Data extracts:
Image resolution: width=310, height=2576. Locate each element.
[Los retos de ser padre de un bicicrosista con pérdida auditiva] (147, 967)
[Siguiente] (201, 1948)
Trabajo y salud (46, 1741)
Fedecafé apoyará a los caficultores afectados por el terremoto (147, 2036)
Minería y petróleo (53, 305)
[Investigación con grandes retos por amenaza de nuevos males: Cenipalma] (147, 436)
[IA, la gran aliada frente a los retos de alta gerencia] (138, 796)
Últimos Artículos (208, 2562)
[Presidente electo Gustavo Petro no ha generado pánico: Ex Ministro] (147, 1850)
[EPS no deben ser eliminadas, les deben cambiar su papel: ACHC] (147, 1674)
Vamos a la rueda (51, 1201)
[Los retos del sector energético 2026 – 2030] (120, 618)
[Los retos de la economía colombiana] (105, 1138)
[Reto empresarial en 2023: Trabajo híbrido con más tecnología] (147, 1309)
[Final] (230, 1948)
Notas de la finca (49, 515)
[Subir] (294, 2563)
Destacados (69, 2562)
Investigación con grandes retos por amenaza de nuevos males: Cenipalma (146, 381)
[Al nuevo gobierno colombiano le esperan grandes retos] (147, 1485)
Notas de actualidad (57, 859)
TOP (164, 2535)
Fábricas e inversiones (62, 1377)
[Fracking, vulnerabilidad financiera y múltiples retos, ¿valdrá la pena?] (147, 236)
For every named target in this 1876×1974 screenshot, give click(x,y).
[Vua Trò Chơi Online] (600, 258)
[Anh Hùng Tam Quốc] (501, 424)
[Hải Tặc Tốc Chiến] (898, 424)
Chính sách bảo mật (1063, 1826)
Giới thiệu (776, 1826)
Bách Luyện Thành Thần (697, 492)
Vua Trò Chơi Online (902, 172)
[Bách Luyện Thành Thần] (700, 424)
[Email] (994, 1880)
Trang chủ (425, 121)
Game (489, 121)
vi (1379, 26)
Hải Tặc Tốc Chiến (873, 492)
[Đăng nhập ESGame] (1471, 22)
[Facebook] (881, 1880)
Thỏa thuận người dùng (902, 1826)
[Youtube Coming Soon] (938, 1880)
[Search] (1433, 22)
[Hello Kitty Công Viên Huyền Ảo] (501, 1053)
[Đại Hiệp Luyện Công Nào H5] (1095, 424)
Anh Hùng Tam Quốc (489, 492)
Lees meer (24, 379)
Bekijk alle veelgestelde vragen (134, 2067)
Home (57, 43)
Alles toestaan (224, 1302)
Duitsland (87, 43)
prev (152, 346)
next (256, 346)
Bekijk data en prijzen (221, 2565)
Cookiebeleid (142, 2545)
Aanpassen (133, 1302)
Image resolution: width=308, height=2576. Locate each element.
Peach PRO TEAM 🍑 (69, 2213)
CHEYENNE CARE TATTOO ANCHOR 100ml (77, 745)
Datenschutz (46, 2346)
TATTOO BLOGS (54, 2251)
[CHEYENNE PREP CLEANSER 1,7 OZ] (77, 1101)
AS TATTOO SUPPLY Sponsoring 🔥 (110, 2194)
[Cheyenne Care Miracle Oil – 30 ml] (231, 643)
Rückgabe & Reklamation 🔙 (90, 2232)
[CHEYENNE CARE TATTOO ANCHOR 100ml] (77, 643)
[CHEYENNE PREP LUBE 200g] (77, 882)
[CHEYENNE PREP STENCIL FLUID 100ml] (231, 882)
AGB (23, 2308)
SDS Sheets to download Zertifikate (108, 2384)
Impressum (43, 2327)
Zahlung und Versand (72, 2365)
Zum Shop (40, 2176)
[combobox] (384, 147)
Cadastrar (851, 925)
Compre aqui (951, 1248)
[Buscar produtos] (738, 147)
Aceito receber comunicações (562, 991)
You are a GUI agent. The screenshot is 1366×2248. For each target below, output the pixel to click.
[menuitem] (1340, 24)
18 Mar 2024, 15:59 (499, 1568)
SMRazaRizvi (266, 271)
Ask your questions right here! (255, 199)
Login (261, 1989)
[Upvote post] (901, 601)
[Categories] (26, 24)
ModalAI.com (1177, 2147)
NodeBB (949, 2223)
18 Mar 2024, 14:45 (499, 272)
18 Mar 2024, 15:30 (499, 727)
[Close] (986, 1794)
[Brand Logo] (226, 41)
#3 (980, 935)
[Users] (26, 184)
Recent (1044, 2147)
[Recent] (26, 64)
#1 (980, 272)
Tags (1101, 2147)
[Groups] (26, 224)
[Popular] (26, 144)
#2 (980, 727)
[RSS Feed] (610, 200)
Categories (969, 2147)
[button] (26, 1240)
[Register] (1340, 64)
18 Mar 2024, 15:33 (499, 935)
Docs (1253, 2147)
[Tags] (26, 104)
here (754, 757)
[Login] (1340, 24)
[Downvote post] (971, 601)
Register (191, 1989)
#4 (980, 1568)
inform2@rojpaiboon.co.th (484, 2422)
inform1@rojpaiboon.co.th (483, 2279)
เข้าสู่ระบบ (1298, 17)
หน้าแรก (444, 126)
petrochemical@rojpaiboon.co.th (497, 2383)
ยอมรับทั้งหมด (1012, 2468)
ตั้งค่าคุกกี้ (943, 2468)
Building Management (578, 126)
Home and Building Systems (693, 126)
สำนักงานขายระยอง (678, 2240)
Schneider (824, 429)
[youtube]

Instructions for the task: Repeat each of the entries above precisely as given.

Completed exercise:
Image resolution: width=310, height=2576. Locate each element.
[Los retos de ser padre de un bicicrosista con pérdida auditiva] (147, 967)
[Siguiente] (201, 1948)
Trabajo y salud (46, 1741)
Fedecafé apoyará a los caficultores afectados por el terremoto (147, 2036)
Minería y petróleo (53, 305)
[Investigación con grandes retos por amenaza de nuevos males: Cenipalma] (147, 436)
[IA, la gran aliada frente a los retos de alta gerencia] (138, 796)
Últimos Artículos (208, 2562)
[Presidente electo Gustavo Petro no ha generado pánico: Ex Ministro] (147, 1850)
[EPS no deben ser eliminadas, les deben cambiar su papel: ACHC] (147, 1674)
Vamos a la rueda (51, 1201)
[Los retos del sector energético 2026 – 2030] (120, 618)
[Los retos de la economía colombiana] (105, 1138)
[Reto empresarial en 2023: Trabajo híbrido con más tecnología] (147, 1309)
[Final] (230, 1948)
Notas de la finca (49, 515)
[Subir] (294, 2563)
Destacados (69, 2562)
Investigación con grandes retos por amenaza de nuevos males: Cenipalma (146, 381)
[Al nuevo gobierno colombiano le esperan grandes retos] (147, 1485)
Notas de actualidad (57, 859)
TOP (164, 2535)
Fábricas e inversiones (62, 1377)
[Fracking, vulnerabilidad financiera y múltiples retos, ¿valdrá la pena?] (147, 236)
For every named target in this 1876×1974 screenshot, give click(x,y).
[Vua Trò Chơi Online] (600, 258)
[Anh Hùng Tam Quốc] (501, 424)
[Hải Tặc Tốc Chiến] (898, 424)
Chính sách bảo mật (1063, 1826)
Giới thiệu (776, 1826)
Bách Luyện Thành Thần (697, 492)
Vua Trò Chơi Online (902, 172)
[Bách Luyện Thành Thần] (700, 424)
[Email] (994, 1880)
Trang chủ (425, 121)
Game (489, 121)
vi (1379, 26)
Hải Tặc Tốc Chiến (873, 492)
[Đăng nhập ESGame] (1471, 22)
[Facebook] (881, 1880)
Thỏa thuận người dùng (902, 1826)
[Youtube Coming Soon] (938, 1880)
[Search] (1433, 22)
[Hello Kitty Công Viên Huyền Ảo] (501, 1053)
[Đại Hiệp Luyện Công Nào H5] (1095, 424)
Anh Hùng Tam Quốc (489, 492)
Lees meer (24, 379)
Bekijk alle veelgestelde vragen (134, 2067)
Home (57, 43)
Alles toestaan (224, 1302)
Duitsland (87, 43)
prev (152, 346)
next (256, 346)
Bekijk data en prijzen (221, 2565)
Cookiebeleid (142, 2545)
Aanpassen (133, 1302)
Image resolution: width=308, height=2576. Locate each element.
Peach PRO TEAM 🍑 (69, 2213)
CHEYENNE CARE TATTOO ANCHOR 100ml (77, 745)
Datenschutz (46, 2346)
TATTOO BLOGS (54, 2251)
[CHEYENNE PREP CLEANSER 1,7 OZ] (77, 1101)
AS TATTOO SUPPLY Sponsoring 🔥 (110, 2194)
[Cheyenne Care Miracle Oil – 30 ml] (231, 643)
Rückgabe & Reklamation 🔙 (90, 2232)
[CHEYENNE CARE TATTOO ANCHOR 100ml] (77, 643)
[CHEYENNE PREP LUBE 200g] (77, 882)
[CHEYENNE PREP STENCIL FLUID 100ml] (231, 882)
AGB (23, 2308)
SDS Sheets to download Zertifikate (108, 2384)
Impressum (43, 2327)
Zahlung und Versand (72, 2365)
Zum Shop (40, 2176)
[combobox] (384, 147)
Cadastrar (851, 925)
Compre aqui (951, 1248)
[Buscar produtos] (738, 147)
Aceito receber comunicações (562, 991)
You are a GUI agent. The screenshot is 1366×2248. For each target below, output the pixel to click.
[menuitem] (1340, 24)
18 Mar 2024, 15:59 (499, 1568)
SMRazaRizvi (266, 271)
Ask your questions right here! (255, 199)
Login (261, 1989)
[Upvote post] (901, 601)
[Categories] (26, 24)
ModalAI.com (1177, 2147)
NodeBB (949, 2223)
18 Mar 2024, 14:45 (499, 272)
18 Mar 2024, 15:30 (499, 727)
[Close] (986, 1794)
[Brand Logo] (226, 41)
#3 (980, 935)
[Users] (26, 184)
Recent (1044, 2147)
[Recent] (26, 64)
#1 (980, 272)
Tags (1101, 2147)
[Groups] (26, 224)
[Popular] (26, 144)
#2 (980, 727)
[RSS Feed] (610, 200)
Categories (969, 2147)
[button] (26, 1240)
[Register] (1340, 64)
18 Mar 2024, 15:33 (499, 935)
Docs (1253, 2147)
[Tags] (26, 104)
here (754, 757)
[Login] (1340, 24)
[Downvote post] (971, 601)
Register (191, 1989)
#4 (980, 1568)
inform2@rojpaiboon.co.th (484, 2422)
inform1@rojpaiboon.co.th (483, 2279)
เข้าสู่ระบบ (1298, 17)
หน้าแรก (444, 126)
petrochemical@rojpaiboon.co.th (497, 2383)
ยอมรับทั้งหมด (1012, 2468)
ตั้งค่าคุกกี้ (943, 2468)
Building Management (578, 126)
Home and Building Systems (693, 126)
สำนักงานขายระยอง (678, 2240)
Schneider (824, 429)
[youtube]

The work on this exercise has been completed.